Am 1. Juli glitscht sie unter der Überschrift „Gegen den Strom“ breitbeinig auf ihren Arbeitgeber zu: „Die ‚Springer-Presse‘ ist es, die heute eine Art ‚Gegenöffentlichkeit‘ darstellt“, um anschließend zu klagen: „Der Mainstream denkt links.“

Dem bitteren Befund lässt sie reinhardmohrig eine Selbstbezichtigung folgen: „Was mich persönlich betrifft, ist die Entwicklung äußerst seltsam verlaufen. Als junger Mensch ist mir jeder nur erdenkliche Blödsinn im Kopf herumgerauscht, der damals im Angebot war: Panik vor der Pershing II, Atomangst, Angst vor Ronald Reagan, vor unmittelbar ins Haus stehendem Faschismus, Asbest-Wahn, Indianer-Weisheiten, Patschouli-Öl, Alice Miller, Klaus Theweleits ‚Männerfantasien‘, Rilke-Gedichte (nur die weinerlichsten) und natürlich der Film ‚Die Kinder des Olymp‘, bestimmt 15 Mal gesehen.“

Leute, die „ich persönlich“ sagen und „natürlich“ schreiben, wo sie „selbstverständlich“ meinen, sind weder angenehm noch klar im Kopf; wenn sich aber eine „bestimmt“ 15 Mal freiwillig das Poesiegetue „Die Kinder des Olymp“ angetan hat, sind Folgeschäden keine Überraschung. Da bleibt die Runkel dunkel.

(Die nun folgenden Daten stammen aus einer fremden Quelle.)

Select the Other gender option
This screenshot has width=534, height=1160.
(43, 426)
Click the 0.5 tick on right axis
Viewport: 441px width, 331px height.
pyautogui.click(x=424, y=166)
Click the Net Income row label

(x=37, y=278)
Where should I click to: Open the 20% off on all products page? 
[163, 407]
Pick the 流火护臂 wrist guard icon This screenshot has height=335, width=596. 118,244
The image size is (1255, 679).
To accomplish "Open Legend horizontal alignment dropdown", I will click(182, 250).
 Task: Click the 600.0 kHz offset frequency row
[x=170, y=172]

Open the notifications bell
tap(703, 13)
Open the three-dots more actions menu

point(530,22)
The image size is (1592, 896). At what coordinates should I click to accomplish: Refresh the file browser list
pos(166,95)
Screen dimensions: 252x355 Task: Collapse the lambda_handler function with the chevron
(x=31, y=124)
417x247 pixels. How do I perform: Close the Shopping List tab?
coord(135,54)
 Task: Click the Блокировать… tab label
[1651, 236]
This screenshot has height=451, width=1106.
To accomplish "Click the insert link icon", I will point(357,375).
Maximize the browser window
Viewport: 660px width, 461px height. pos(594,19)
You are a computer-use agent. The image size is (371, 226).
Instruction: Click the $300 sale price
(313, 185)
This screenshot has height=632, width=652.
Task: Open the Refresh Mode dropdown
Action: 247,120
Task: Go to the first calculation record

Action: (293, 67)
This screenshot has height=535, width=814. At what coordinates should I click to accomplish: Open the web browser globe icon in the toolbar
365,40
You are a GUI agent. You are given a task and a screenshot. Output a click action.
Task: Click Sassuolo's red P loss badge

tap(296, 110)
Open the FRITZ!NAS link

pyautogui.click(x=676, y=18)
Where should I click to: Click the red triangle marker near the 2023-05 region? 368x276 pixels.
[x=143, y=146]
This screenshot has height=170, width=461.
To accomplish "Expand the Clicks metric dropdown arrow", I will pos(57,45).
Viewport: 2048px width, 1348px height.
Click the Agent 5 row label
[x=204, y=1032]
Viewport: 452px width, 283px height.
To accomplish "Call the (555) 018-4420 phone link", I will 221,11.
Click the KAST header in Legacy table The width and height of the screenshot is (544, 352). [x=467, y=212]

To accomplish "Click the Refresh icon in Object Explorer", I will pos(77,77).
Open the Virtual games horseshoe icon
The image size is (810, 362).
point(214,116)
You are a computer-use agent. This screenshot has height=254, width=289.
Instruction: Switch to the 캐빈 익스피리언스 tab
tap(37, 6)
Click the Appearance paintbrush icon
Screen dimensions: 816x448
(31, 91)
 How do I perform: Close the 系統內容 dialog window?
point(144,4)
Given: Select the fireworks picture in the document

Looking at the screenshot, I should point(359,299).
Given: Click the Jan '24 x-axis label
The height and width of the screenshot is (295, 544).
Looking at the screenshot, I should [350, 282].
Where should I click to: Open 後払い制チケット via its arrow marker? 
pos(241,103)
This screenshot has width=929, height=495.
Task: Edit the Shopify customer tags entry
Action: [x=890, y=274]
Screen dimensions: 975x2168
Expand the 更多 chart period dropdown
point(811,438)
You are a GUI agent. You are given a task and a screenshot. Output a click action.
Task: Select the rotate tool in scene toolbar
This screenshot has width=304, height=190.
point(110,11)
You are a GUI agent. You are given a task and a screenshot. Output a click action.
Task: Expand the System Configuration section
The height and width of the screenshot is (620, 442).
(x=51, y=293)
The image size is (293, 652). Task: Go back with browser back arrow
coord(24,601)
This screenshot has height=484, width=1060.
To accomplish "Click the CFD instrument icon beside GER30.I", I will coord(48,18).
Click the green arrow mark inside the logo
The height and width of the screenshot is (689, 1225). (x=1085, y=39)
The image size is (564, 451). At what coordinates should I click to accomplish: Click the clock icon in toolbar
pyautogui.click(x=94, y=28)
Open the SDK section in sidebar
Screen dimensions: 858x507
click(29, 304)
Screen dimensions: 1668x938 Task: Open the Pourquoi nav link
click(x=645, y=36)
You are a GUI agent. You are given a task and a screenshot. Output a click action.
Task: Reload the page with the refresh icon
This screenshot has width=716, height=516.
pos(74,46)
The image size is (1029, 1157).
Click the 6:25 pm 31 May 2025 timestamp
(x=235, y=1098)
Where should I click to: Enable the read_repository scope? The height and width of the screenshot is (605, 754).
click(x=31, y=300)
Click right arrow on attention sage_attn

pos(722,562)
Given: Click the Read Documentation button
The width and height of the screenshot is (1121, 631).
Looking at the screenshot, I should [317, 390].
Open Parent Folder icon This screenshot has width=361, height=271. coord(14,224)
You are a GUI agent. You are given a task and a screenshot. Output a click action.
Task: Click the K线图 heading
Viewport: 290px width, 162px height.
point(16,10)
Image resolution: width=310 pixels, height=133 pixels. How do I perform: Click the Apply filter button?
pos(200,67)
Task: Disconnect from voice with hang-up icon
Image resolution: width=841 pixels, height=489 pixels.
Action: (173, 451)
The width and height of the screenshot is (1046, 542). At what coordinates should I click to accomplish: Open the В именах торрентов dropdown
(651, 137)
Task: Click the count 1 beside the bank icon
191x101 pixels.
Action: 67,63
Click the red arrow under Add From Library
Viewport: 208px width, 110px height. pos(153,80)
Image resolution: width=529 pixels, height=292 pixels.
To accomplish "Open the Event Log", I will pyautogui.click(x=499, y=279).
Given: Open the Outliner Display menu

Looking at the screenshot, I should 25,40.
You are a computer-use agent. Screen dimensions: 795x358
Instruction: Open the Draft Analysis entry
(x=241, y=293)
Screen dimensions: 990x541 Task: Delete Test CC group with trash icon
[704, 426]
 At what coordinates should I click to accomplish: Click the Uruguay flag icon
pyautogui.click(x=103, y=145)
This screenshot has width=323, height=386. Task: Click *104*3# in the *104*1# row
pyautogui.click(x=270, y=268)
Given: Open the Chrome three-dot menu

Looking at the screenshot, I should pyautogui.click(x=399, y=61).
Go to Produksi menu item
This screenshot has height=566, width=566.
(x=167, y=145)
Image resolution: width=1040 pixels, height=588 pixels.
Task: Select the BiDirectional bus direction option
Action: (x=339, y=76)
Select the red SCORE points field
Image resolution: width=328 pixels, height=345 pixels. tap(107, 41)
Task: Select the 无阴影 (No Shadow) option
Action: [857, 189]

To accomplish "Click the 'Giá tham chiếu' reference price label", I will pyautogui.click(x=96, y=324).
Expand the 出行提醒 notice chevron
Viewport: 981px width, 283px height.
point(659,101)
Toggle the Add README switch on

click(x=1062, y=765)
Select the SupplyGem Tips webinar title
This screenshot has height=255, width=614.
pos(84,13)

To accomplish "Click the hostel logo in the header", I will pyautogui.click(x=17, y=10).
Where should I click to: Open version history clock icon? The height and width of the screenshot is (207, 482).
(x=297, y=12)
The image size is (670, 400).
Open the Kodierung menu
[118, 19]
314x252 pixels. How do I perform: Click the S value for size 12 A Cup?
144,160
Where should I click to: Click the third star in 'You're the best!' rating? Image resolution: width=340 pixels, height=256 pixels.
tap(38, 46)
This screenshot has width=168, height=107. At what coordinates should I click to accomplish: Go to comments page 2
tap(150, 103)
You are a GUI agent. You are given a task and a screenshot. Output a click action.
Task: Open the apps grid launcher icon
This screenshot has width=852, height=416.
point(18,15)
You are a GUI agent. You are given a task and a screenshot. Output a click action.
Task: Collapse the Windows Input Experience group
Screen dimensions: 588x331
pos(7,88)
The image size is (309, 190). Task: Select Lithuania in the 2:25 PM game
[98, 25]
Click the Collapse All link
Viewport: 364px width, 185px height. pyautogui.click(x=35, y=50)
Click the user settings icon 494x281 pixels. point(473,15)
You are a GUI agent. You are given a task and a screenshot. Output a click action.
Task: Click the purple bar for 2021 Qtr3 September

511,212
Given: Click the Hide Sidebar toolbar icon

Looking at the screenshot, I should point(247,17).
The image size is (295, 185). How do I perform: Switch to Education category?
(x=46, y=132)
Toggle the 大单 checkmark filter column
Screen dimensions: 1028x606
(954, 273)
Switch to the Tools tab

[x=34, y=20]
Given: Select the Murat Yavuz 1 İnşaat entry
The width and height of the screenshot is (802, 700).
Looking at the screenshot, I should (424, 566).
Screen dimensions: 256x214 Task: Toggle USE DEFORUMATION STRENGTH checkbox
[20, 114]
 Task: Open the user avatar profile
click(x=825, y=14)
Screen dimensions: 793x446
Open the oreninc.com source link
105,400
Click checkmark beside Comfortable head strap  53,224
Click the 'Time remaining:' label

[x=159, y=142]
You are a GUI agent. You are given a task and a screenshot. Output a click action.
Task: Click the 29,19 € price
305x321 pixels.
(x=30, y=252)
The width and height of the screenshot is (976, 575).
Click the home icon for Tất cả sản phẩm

Frau Lau hatte also mal schwer am Kitsch gebaut. Na und? Ist der links etikettierte Konformismus ihrer Jugend ein Beweis für ihre angebliche heutige Klugheit? Ein Konservativer, der auf sich hält, lässt solch anbiedernde Belästigungen an sich abtropfen. In der nicht konservativen, sondern bloß frechrechten Welt haben sie von Stil noch nie etwas gewusst. Weswegen Frau Lau dort ausplaudert, was in den Rang einer Nachricht auch mit größter Mühe nicht erhoben werden kann.

Die inzwischen „verheiratete“ Mutter von „drei Kindern“ und Besitzerin von „karierten Sitzkissen für Gartenstühle“, die ihr „als junger Frau die Tränen in die Augen getrieben hätten“, teilt ihren Lesern mit, dass der Kitsch des Alters den der Jugend ersetzt hat. Gibt es in der Welt keine Todesanzeigen mehr? Kolumnieren in tatsächlich jeder Zeitung heillose Spießer darüber, was sie so zusammengemuttert und -gevatert haben?

Ein wahres, ein nicht nur windig daherkolumniertes Anliegen indes hat Mutti Lau: Sie will ganz dringend sagen, wie sie alles so großartig und so richtig gemacht hat in ihrem Leben, das sie selbst als „denkbar bieder“ und „middle of the road“ beschreibt. „Meine Stimmung ist einfach Bombe“, applaudiert Frau Lau sich zu und jubelt weiter: „Aus dieser Tatsache ziehe ich Genugtuung.“ In ihrem Kopf ist eine kleine Bombe implodiert, und die Welt soll davon Notiz nehmen, jeden Dienstag, in der Welt. Scheu aber ziehen wir uns zurück, aus Respekt vor so viel dröhnend ausgestelltem Unglück.